▶ _Aim of the exercise_: Reproduce the part of the WordCount run walkthrough starting with "Once the JobTracker" and going on through "same hardware rack.", swapping "cluster" for "grid".

▶ _Provided passage_:

************

Walking through a run of WordCount

To explore the relationship between mapper and reducer in more detail, and to expose some of Hadoop's inner working, we'll now go through just how WordCount (or indeed any MapReduce job) is executed.

Startup

The call to Job.waitForCompletion() in the driver is where all the action starts. The driver is the only piece of code that runs on our local machine, and this call starts the communication with the JobTracker. Remember that the JobTracker is responsible for all aspects of job scheduling and execution, so it becomes our primary interface when performing any task related to job management. The JobTracker communicates with the NameNode on our behalf and manages all interactions relating to the data stored on HDFS.

Splitting the input

The first of these interactions happens when the JobTracker looks at the input data and determines how to assign it to map tasks. Recall that HDFS files are usually split into blocks of at least 64 MB and the JobTracker will assign each block to one map task.

Our WordCount example, of course, used a trivial amount of data that was well within a single block. Picture a much larger input file measured in terabytes, and the split model makes more sense. Each segment of the file—or split, in MapReduce terminology—is processed uniquely by one map task.

Once it has computed the splits, the JobTracker places them and the JAR file containing the Mapper and Reducer classes into a job-specific directory on HDFS, whose path will be passed to each task as it starts.

Task assignment

Once the JobTracker has determined how many map tasks will be needed, it looks at the number of hosts in the cluster, how many TaskTrackers are working, and how many map tasks each can concurrently execute (a user-definable configuration variable). The JobTracker also looks to see where the various input data blocks are located across the cluster and attempts to define an execution plan that maximizes the cases when a TaskTracker processes a split/block located on the same physical host, or, failing that, it processes at least one in the same hardware rack.

************

▶ _Stored data_:
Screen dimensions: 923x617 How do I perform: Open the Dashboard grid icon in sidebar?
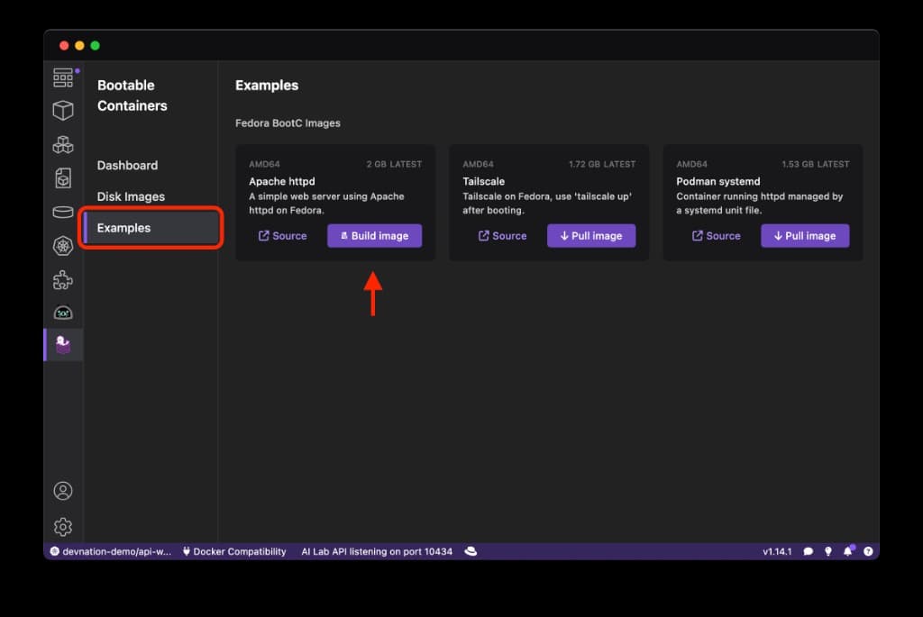pos(63,77)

************

▶ _Task output_:
Once the JobTracker has determined how many map tasks will be needed, it looks at the number of hosts in the grid, how many TaskTrackers are working, and how many map tasks each can concurrently execute (a user-definable configuration variable). The JobTracker also looks to see where the various input data blocks are located across the grid and attempts to define an execution plan that maximizes the cases when a TaskTracker processes a split/block located on the same physical host, or, failing that, it processes at least one in the same hardware rack.